[What is expected]: The required output is every line from the one containing "This screenshot has width=816, height=294." through the last line of the listing below, copied exactly, pictures excluded.

○ ○ ○ ○ ○

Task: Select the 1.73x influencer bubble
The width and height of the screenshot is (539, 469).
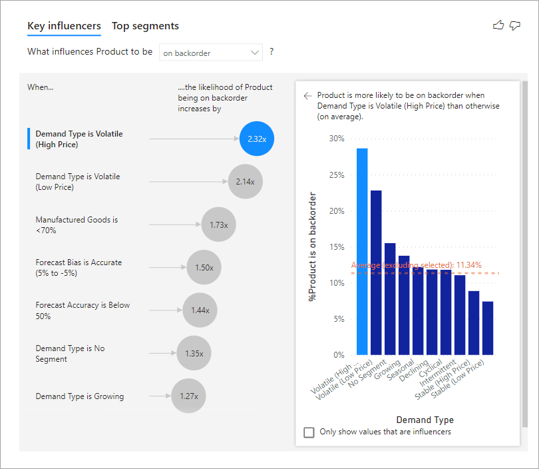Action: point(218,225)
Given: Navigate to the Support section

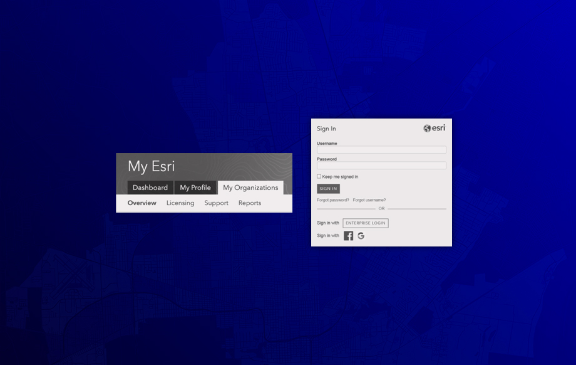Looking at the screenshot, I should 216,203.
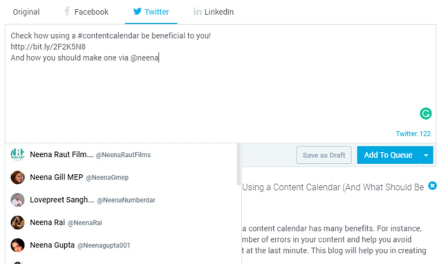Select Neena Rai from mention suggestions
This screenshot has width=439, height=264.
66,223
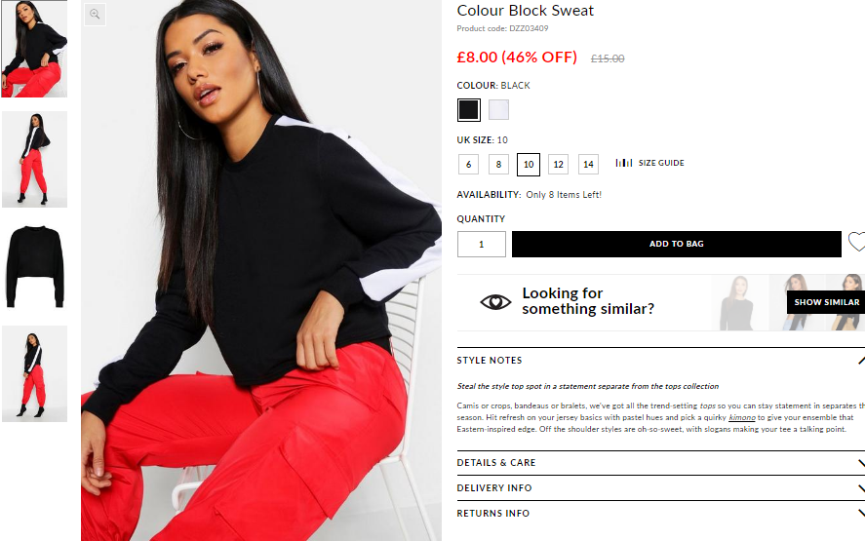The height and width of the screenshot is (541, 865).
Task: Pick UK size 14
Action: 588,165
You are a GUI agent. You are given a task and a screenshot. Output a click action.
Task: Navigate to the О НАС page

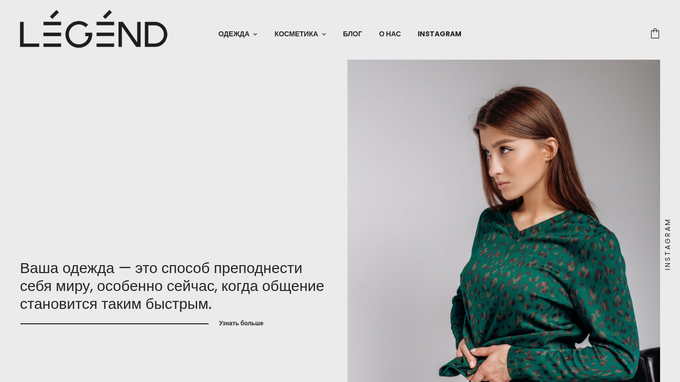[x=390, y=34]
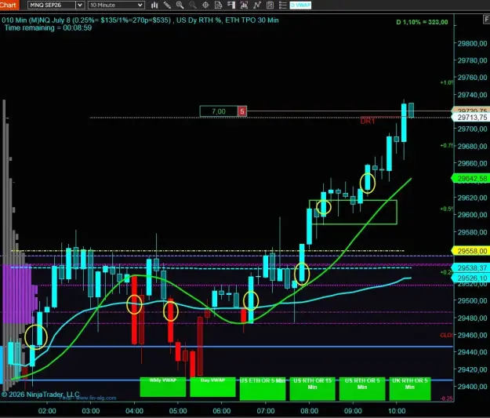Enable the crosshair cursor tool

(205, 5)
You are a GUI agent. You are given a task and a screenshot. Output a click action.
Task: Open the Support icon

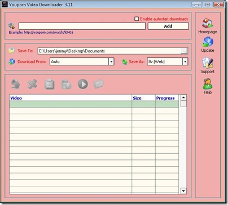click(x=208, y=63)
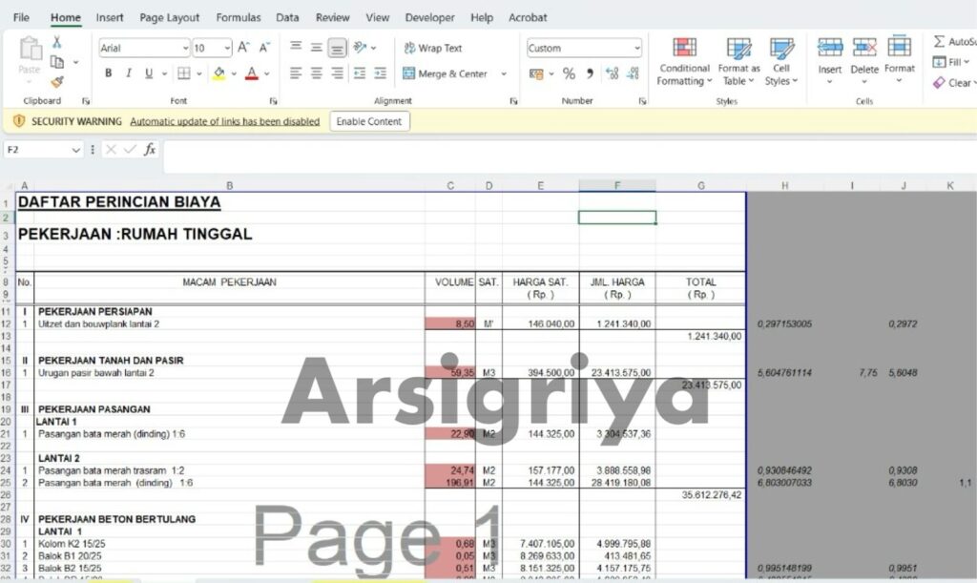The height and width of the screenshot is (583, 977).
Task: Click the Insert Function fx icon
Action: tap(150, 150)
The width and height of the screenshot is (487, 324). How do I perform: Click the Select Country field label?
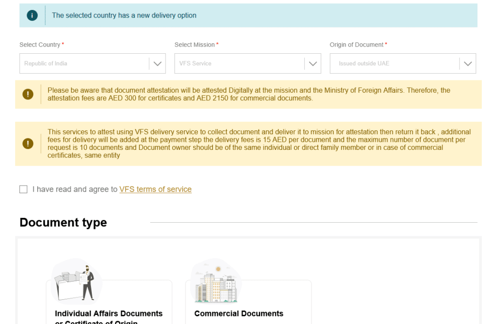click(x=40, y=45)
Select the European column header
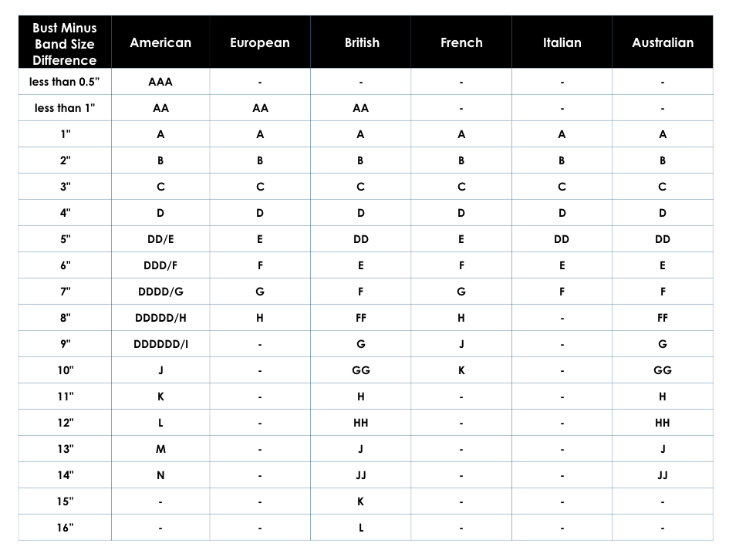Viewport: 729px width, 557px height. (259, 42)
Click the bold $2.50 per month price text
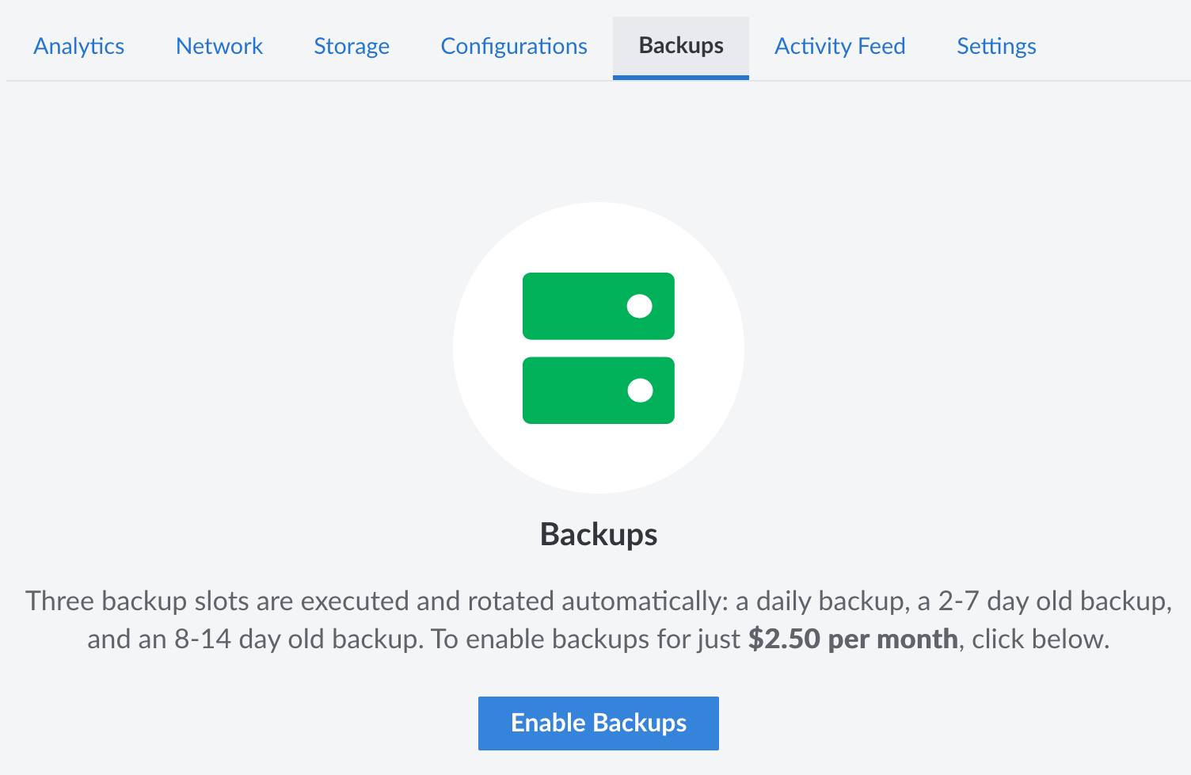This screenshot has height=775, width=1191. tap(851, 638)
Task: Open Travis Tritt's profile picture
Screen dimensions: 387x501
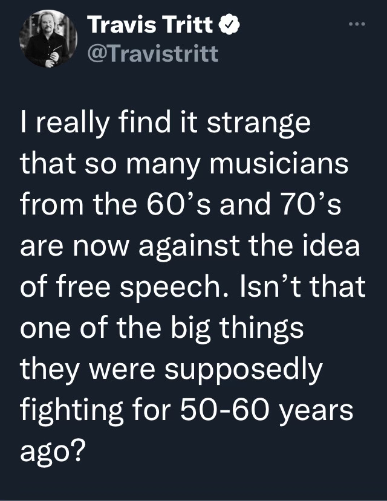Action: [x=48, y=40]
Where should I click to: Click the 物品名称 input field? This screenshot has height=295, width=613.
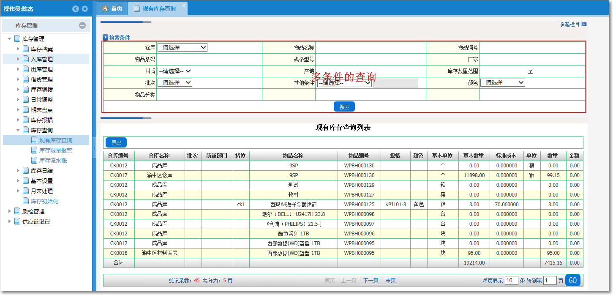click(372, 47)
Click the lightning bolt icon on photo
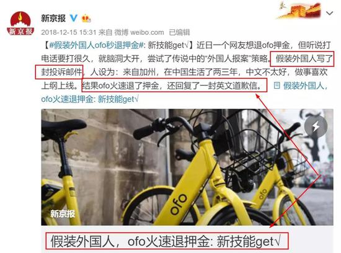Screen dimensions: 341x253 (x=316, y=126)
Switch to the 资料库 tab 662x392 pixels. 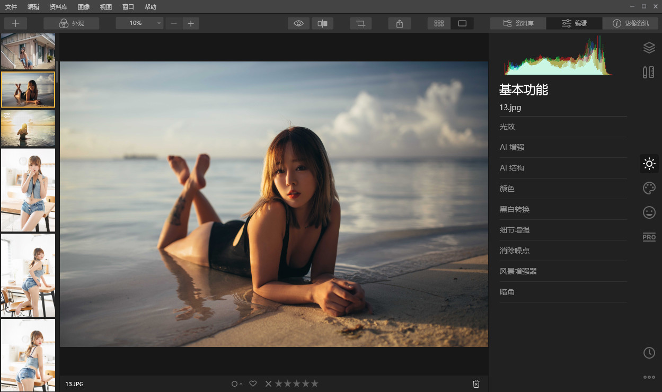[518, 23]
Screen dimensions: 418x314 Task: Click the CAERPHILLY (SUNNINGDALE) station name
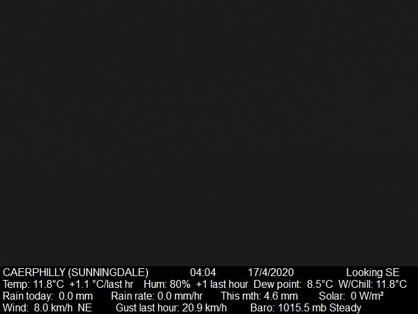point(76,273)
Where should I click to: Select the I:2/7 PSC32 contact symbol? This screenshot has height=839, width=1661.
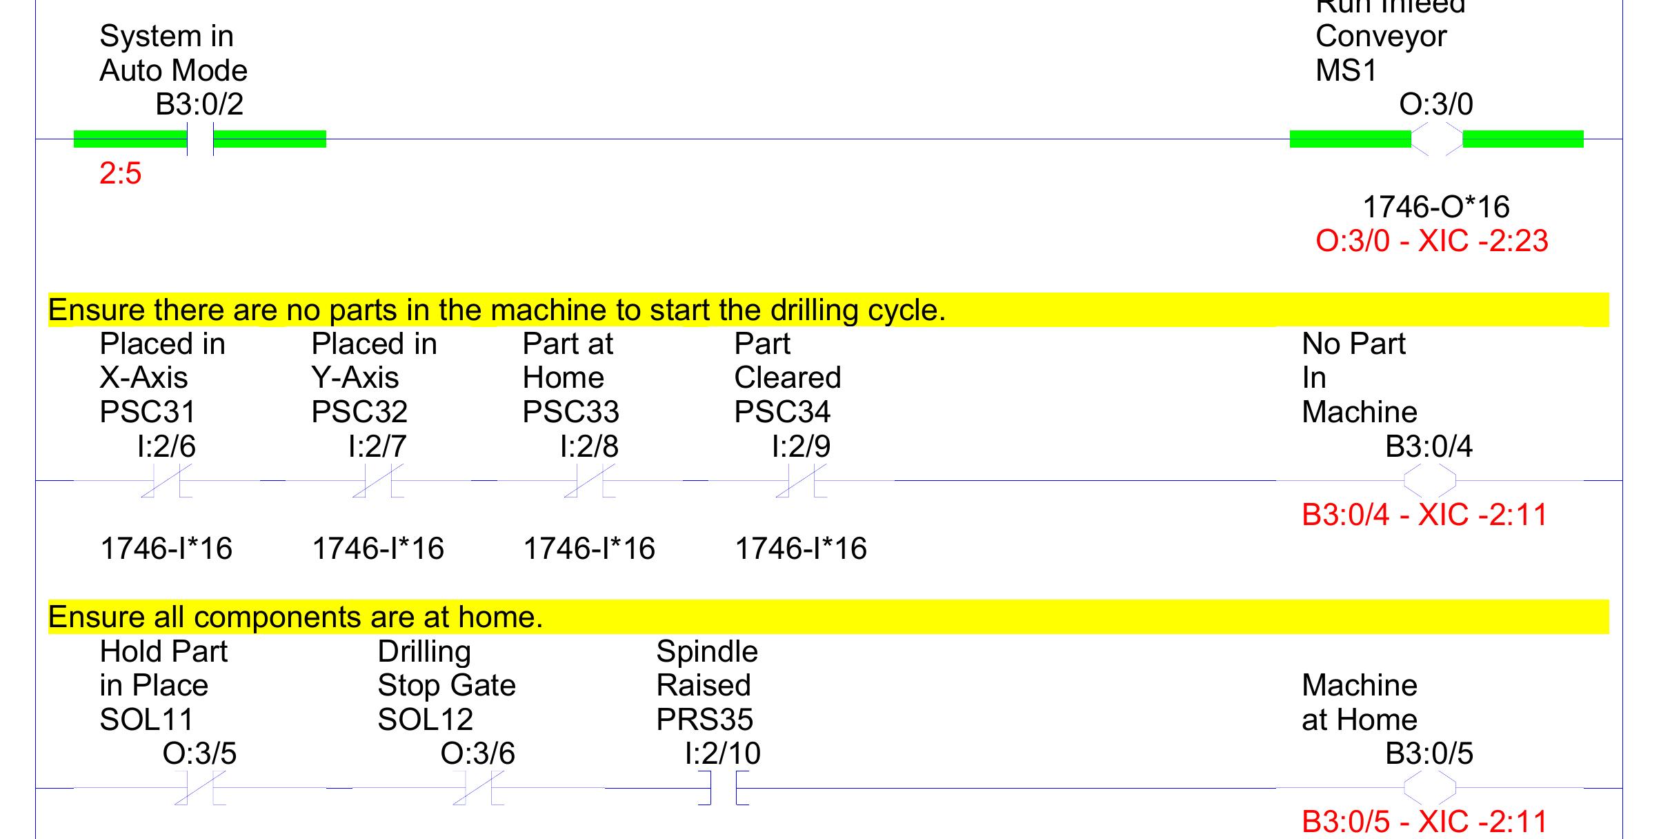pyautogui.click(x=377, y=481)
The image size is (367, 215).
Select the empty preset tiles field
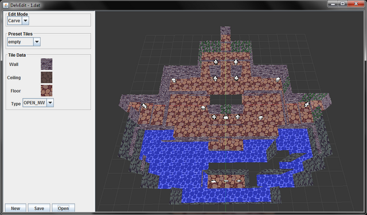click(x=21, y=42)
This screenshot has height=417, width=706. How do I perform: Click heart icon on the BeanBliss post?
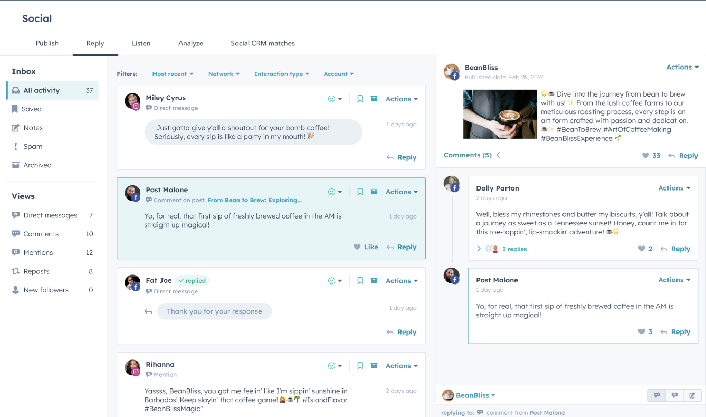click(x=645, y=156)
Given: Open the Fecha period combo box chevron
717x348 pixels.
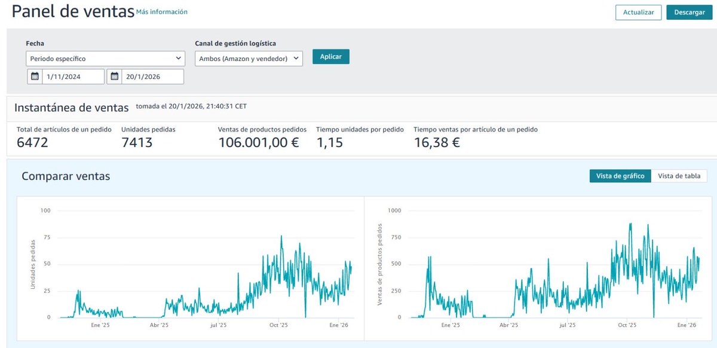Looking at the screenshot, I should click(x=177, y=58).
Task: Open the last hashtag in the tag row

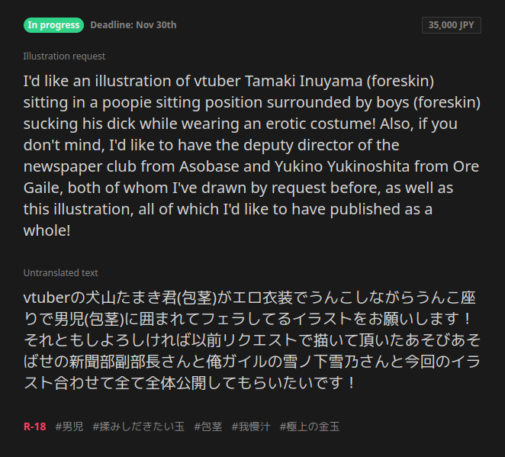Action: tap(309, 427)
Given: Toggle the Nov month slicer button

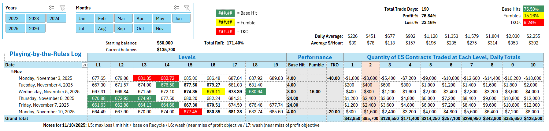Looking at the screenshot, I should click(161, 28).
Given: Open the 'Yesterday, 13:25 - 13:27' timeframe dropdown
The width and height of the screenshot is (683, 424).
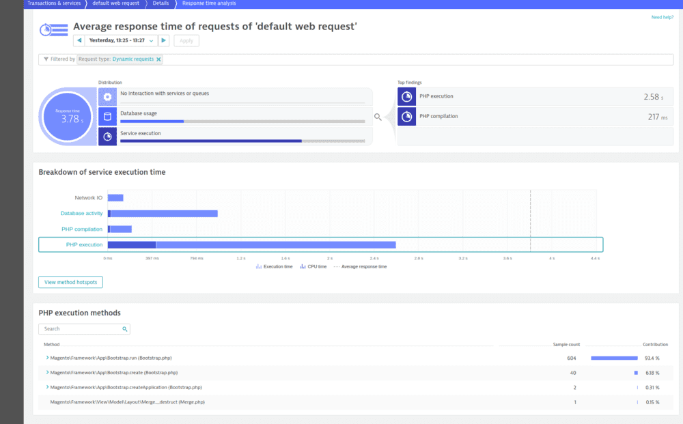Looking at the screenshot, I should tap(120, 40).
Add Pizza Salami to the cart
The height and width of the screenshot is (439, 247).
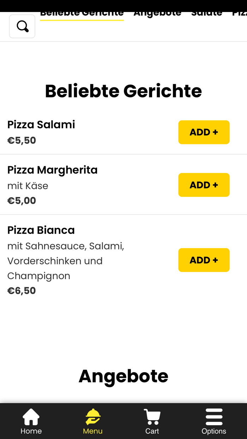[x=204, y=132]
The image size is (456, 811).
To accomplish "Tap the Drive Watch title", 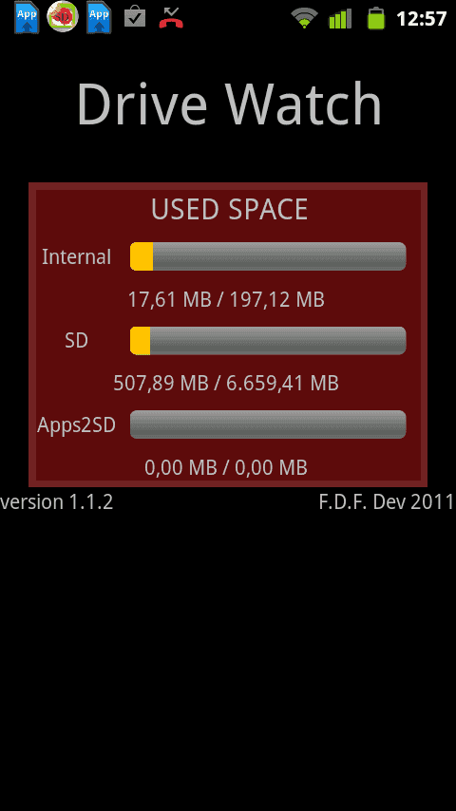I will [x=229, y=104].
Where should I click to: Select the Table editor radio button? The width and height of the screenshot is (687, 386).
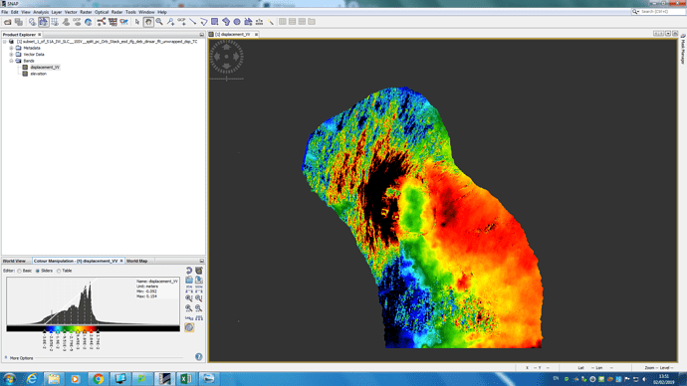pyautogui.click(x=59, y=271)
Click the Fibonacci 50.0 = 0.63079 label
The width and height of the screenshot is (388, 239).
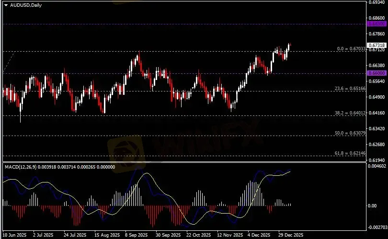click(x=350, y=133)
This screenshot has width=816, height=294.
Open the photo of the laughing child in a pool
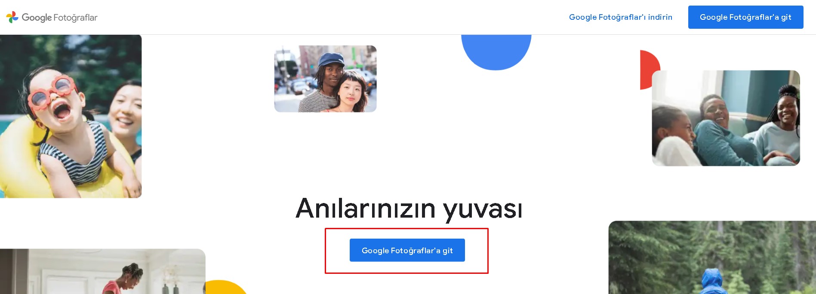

○ ○ ○ ○ ○

[Result of this task]:
This screenshot has width=816, height=294.
Open the photo of the laughing child in a pool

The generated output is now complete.